YOUR ASSIGNMENT » Find the lines in the entries that follow where the word "computer" occurs, and state how many there are, with no other words.

Saved entries:
******
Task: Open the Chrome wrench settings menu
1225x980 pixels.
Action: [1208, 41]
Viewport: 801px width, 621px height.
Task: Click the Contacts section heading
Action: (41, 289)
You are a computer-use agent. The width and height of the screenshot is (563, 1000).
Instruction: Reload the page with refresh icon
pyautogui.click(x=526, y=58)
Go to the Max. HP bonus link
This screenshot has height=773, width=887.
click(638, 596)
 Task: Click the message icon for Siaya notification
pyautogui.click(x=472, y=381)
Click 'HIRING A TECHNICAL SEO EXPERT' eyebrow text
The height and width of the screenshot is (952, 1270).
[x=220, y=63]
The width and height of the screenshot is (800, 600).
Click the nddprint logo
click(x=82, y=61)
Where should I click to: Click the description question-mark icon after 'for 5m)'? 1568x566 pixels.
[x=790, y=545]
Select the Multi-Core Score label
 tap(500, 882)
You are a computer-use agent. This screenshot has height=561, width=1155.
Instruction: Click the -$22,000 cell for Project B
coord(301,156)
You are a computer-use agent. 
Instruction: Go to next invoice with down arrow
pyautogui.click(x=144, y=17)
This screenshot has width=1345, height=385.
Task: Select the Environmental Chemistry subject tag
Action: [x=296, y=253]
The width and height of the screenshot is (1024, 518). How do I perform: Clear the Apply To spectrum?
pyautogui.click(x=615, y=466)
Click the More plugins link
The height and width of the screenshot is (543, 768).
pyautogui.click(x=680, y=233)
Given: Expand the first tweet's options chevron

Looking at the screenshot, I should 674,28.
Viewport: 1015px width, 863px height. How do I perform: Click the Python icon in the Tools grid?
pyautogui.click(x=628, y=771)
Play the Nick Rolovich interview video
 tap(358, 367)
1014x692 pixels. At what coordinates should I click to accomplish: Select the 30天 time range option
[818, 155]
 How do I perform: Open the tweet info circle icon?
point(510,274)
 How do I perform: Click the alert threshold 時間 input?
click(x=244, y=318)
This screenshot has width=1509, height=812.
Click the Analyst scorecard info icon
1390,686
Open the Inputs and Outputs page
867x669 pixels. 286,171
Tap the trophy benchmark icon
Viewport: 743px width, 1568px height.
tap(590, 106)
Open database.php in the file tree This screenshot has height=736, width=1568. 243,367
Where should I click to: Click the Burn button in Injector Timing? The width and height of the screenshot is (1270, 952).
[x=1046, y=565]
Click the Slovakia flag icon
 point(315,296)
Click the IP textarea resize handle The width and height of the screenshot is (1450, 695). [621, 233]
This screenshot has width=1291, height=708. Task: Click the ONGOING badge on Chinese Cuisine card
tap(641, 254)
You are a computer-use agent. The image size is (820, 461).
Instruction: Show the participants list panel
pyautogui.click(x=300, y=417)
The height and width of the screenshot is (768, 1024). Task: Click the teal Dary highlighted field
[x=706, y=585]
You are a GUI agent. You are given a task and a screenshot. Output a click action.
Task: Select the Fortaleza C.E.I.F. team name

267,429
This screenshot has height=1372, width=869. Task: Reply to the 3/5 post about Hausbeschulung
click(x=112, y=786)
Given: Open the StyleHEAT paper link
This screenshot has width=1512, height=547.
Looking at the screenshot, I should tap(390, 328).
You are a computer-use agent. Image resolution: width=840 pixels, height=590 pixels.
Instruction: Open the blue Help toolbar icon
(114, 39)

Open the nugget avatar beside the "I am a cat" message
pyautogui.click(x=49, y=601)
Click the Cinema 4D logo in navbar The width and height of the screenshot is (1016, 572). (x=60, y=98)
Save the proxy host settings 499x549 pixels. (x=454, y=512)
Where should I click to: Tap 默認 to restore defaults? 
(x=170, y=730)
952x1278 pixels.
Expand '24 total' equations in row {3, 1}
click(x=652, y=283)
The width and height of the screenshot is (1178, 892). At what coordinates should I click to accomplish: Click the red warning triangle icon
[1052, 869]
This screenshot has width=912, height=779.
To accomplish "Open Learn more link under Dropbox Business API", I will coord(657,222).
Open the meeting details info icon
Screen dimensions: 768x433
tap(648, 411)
******
ANSWER SECTION » 5